Meet Adriana, Frederik and Francisco, a dynamic trio that goes by the name of Frangie. What started out as three friends singing Amy Winehouse songs after a few beers resulted in an EP filled with a unique electronic, melancholy yet extremely danceable sound. In light of this release, we decided to meet up for a chat about experimentation, leaving room for the unexpected and playing at the Nobel Prize after party.
Would you please take turns describing each other?
Adriana: Fredrik is that kind of friend you can bring everywhere, open to new things, new people and his energy is always sparkling. But foremost, he’s a person that I have come to call one of my best friends because he’s a true supporter, like the bigger brother I’ve always wanted.
Fredrik: Whenever Francisco is by the piano, he always manages to spark inspiration in me. We share a little bit of a similar musical background in some ways, yet it is also very different in many aspects – what I believe makes our musical bond so tight. He’s one of my closest friends, attentive, loving and considerate, which makes our work time in the studio fun and special. And since we both always put our relationship first, it makes it easier to agree when we disagree on some things.
Francisco: Adriana is a big inspiration to me.
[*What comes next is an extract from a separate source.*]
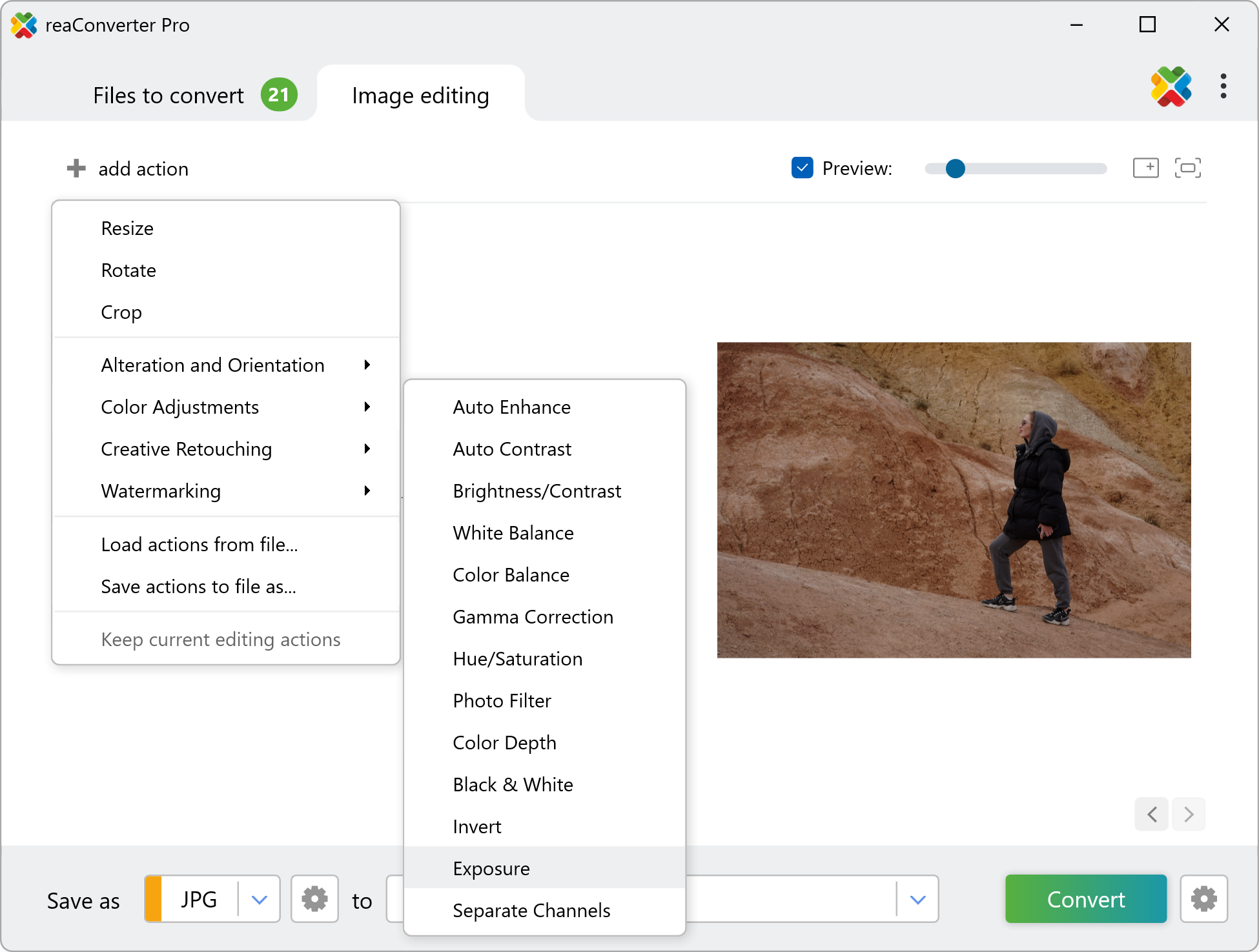
Task: Switch to Files to convert tab
Action: click(x=169, y=96)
We have known each other for just a few years and during that time I must say she’s really enriched my perspective on artistic quality. She’s intelligent and has a great sense of humour! She’s a hard-working artist whom I think will inspire many people.
How did you meet and how did your collaboration evolve from there?
We connected over an acoustic guitar, Amy Winehouse’s lyrics and singing Turn your lights down low, by Bob Marley (and a lot of beer). That same night, Fredrik invited us over to his home studio – and somehow it just worked. That night in the studio, we started working on a cover of Amy’s Valerie and ended up just using one phrase that we looped and built a track around it. For about a year, we would hang out jamming on that track and others at Fredrik’s apartment.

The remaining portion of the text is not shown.